The good news is that all indications are that the cancer is confined to the one tumor and has not spread to any other organs. There are a few lymph nodes that are suspicious, but not obviously cancerous which puts the cancer classification at Stage 2A. If they were to find cancer in any lymph nodes it would become Stage 3.

Pete's treatment will start in the next couple of weeks and will progress as follows: 1) 4-5 weeks of simultaneous chemotherapy and radiation; 2) 3 weeks of rest; 3) surgery/recovery; and 4) possibly 1-2 more courses of chemo and radiation. The surgery for this type of cancer used to be very difficult with a high mortality rate (and many hospitals still perform this "old fashioned" surgery), but Dr Orringer is an expert at T.H.E. (transhiatel esophagectomy) surgery which he said has a survival rate the same as basic gall bladder surgery and has 98% of patients home after one week. Here's a link about the surgery http://www.med.umich.edu/michigandifference/victor/orringer.htm .

The bottom line here is that Pete has a very rough 5-6 months ahead of him, but after that time he should be cured and better than ever! Dr Orringer was adamant that he must prepare for what is ahead of him by doing breathing exercises and walking 3 miles EVERY DAY, even during chemo & radiation, so when you talk to him make sure to ask if he's following doctor's orders! (he'll love me for that!)

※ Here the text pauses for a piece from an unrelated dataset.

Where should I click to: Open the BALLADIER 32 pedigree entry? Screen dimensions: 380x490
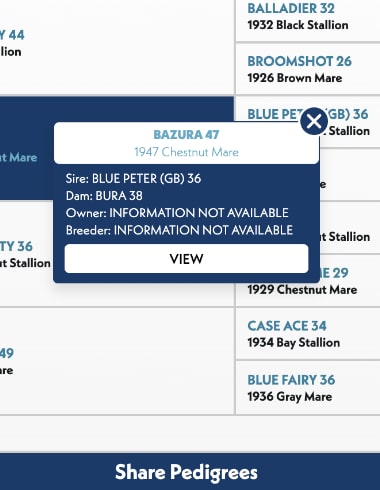pyautogui.click(x=291, y=8)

Thanks for your continued concern, and I'll post another update after he meets with Oncology to get prepped for chemo and radiation.

First post

This blog has been created to update family and friends on Peter Colbert's health and subsequent treatments. Since returning to Michigan for treatment of esophagus cancer Pete has gone through numerous tests to determine the extent of his illness. Tomorrow we meet with his surgeon to fully understand his illness and to determine a course of treatment. We will update this blog with details as we get them.

Thank you for keeping Pete and his family in your thoughts and prayers.